*Tasks to complete*.
1. According to the news report on the Bharat Knowledge Graph, what is the platform designed to do, and for what era? Answer in one to three sentences.
2. In the news report on the Bharat Knowledge Graph, how many PhD scholars will the program support?

***** Selected excerpt

- Landmark Initiative to Digitise, Preserve and Globalise India’s Civilisational Knowledge in the Age of AI
- Three-Day Global Indology Conclave Hosted with Ministry of Education’s IKS to Revive India’s Knowledge Traditions
- Shankaracharya Hails Adani’s Effort as a Major Step Toward India Becoming ‘Vishwaguru’
- Programme to Support 14 PhD Scholars, Integrate Classical Wisdom With Modern Research Tools
NE EDUCATION BUREAU
AHMEDABAD, NOV 21

In a landmark announcement that places the Adani Group at the centre of India’s civilisational revival efforts, Chairman Gautam Adani on Thursday committed ₹100 crore to build the Bharat Knowledge Graph — a pioneering digital platform designed to preserve, structure and elevate India’s vast knowledge systems for the Artificial Intelligence era.
The announcement was made at the inaugural Adani Global Indology Conclave, jointly hosted with the Ministry of Education’s Indian Knowledge Systems (IKS) division. The three-day conclave aims to reenergise Indology — the global academic study of India’s languages, philosophies, sciences and civilisational heritage.
‘Repayment of a Civilizational Debt’: Gautam Adani
Unveiling the Adani Group’s long-term mission, Mr Adani said: “As a beginning, I am humbled to announce a founding contribution of ₹100 crore towards building the Bharat Knowledge Graph and supporting the scholars and technologists who will contribute to this Indology mission. This is the repayment of a civilizational debt.”

**********
***** Input data

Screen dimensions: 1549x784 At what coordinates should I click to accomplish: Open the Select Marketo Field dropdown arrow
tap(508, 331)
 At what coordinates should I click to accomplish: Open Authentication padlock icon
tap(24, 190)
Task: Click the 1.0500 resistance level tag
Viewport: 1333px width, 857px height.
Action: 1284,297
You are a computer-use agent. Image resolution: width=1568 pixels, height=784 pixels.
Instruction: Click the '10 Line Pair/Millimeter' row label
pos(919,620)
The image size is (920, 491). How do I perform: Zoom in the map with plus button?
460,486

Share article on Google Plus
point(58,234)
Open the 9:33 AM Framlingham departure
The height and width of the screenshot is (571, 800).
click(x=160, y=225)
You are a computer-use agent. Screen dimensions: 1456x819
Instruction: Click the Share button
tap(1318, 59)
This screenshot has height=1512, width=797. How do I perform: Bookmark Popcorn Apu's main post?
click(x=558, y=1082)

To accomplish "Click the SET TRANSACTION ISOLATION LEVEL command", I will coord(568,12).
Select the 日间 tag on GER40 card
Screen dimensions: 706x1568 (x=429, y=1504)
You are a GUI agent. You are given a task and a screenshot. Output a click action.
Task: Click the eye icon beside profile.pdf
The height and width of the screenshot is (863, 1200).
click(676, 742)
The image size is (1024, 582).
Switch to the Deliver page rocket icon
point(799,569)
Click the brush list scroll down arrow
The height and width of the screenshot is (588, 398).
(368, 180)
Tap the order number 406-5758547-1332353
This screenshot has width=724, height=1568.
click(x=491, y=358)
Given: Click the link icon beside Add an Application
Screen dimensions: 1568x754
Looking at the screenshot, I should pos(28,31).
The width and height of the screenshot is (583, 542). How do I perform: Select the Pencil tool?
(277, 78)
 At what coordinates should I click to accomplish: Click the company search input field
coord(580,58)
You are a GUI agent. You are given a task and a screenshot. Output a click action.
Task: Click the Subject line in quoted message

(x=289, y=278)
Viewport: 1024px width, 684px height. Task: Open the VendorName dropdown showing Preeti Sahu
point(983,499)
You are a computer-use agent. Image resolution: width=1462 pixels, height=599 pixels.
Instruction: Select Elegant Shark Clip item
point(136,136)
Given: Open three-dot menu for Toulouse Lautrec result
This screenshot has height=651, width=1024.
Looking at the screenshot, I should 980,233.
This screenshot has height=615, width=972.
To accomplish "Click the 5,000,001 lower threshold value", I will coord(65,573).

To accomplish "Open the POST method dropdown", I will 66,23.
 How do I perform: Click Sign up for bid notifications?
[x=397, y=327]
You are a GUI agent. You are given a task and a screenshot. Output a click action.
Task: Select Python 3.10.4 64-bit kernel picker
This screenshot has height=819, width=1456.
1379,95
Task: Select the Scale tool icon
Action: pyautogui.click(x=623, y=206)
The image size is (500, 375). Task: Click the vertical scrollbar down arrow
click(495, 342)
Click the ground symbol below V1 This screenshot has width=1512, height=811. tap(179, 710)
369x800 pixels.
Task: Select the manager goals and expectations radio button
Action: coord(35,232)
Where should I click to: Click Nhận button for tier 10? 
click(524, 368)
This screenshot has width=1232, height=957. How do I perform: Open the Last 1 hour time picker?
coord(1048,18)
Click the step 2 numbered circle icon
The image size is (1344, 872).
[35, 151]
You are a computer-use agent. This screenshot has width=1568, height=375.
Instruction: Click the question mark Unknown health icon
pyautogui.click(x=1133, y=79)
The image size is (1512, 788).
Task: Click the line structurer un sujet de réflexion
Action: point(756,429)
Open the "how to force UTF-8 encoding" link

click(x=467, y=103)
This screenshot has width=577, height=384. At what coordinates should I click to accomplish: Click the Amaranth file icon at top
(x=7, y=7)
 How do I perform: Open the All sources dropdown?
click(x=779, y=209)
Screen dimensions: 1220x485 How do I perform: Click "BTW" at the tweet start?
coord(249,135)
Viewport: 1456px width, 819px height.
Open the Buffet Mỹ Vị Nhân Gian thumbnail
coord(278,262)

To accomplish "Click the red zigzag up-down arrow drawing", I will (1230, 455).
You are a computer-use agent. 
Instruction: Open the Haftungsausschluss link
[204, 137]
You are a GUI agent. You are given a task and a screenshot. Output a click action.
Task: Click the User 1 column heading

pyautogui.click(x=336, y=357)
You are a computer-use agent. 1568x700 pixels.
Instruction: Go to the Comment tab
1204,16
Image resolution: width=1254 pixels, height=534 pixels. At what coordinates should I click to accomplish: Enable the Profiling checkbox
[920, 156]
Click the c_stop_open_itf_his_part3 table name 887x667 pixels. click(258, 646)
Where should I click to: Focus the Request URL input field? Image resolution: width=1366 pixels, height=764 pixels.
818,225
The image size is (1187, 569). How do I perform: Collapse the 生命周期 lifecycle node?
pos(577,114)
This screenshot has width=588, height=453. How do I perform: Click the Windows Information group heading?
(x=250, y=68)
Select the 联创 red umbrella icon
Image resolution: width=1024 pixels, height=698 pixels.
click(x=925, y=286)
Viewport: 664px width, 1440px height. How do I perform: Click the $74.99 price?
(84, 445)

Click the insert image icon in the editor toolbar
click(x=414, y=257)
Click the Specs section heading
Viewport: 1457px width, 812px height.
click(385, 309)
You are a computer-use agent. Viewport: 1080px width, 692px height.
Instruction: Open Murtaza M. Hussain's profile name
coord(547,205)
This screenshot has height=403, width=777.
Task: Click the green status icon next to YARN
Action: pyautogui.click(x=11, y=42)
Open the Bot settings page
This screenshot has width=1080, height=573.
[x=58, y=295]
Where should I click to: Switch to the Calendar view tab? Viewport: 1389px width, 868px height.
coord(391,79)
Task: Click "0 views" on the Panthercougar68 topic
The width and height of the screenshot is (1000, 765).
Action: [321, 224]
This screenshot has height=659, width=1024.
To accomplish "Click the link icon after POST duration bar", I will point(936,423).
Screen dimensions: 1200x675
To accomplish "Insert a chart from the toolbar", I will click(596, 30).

**********

*Responses in order*.
1. The Bharat Knowledge Graph is designed to preserve, structure and elevate India's vast knowledge systems. It is intended for the Artificial Intelligence era.

2. 14 PhD scholars.